1. 31
  1.  

  2. 6

    Posting because this is the not-awk I’ve been looking to write, and it’s already written; hopefully others will also find it a useful tool

    1. 6

      I’d be interested in a blog post that compares programs in Tab and Awk… I’ve seen Tab, but so far I’ve stuck with Awk because it’s there, and it works, and other people know it.

      IMO if it doesn’t have a compelling explanation, it might not be worth the time to implement… I have debugged my language by explaining it to other people.

      edit: I guess this is the closest page, and it seems interesting, although not that different than the normal Unix ways of doing things? I think it’s possibly more consistent, but it doesn’t seem different enough to be compelling.

      https://tkatchev.bitbucket.io/tab/examples.html

    2. 5

      What does O(n) memory usage mean? Every language has O(n) memory usage, where n is the number of allocated objects.

      1. 3

        Give that this is intended to work on a text file, I assume n is the size of this input.

      2. 2

        Some other awk-like languages from the Oil wiki [1]

        (1) Miller: https://miller.readthedocs.io/en/latest/reference.html

        Impressive in many ways, but it looks like it started as “cut” for CSV/TSV, and then grew a programming language …

        (2) TXR, a Lisp-based language, although it also has relatively confusing syntax: http://nongnu.org/txr/

        I get the feeling that these languages are “too different to be worth it”, and tend to grow beyond their domain of applicability.

        More specifically, I would draw a distinction between streaming lines of text and operating on tables.
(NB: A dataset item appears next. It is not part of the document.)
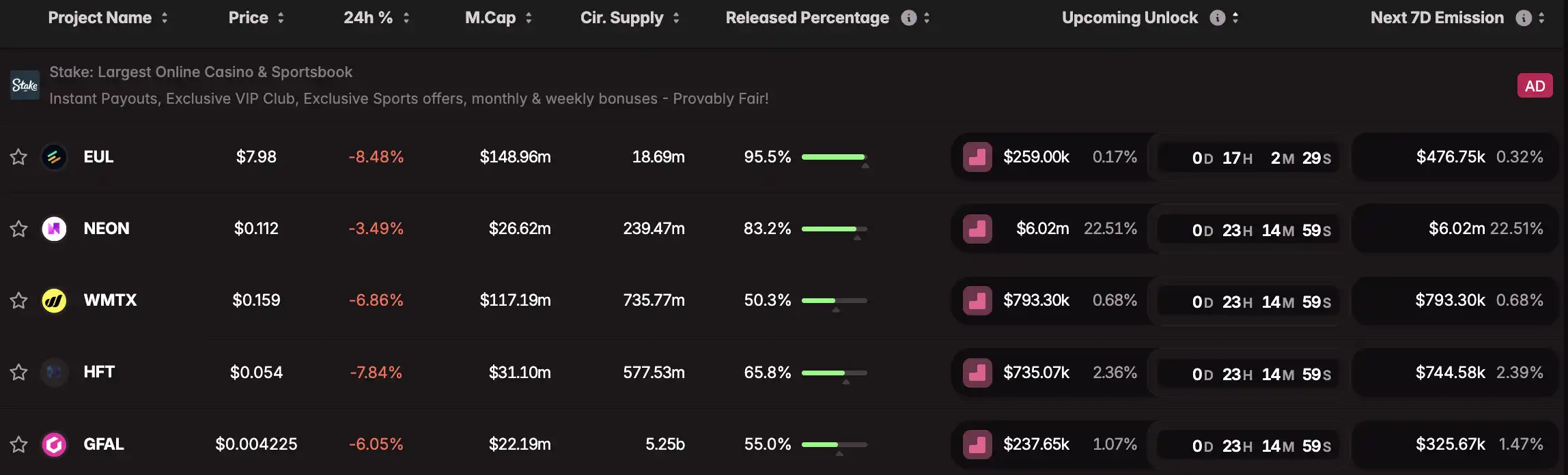Sort by 24h % change arrows
Screen dimensions: 1568x475
pos(406,18)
The former feeds into the latter. In other words, clean your data with awk, then analyze it with SQL or R.

        SQL and R are both extremely powerful and can do basically anything these languages can. But sometimes you do want a small sharp tool to cut down a big data set, since it’s easy to use both SQL and R in extremely slow ways.

        But it also means that you don’t want these languages to grow too many features, like mathematical libraries, etc. because that is better done with the “real thing” as a separate step.

        What is a Data Frame? (In Python, R, and SQL)

        [1] https://github.com/oilshell/oil/wiki/ExternalResources

        1. 6

          Perl is also a pretty good replacement for awk. It’s installed everywhere, runs on everything.

          1. 7

            And it behaves the same on Linux and BSD ;)

            1. 5

              You reminded me of a2p!

          2. 1

            Re: What is a Data Frame? (In Python, R, and SQL), your SQL is awkward because it’s approximating an imperative style.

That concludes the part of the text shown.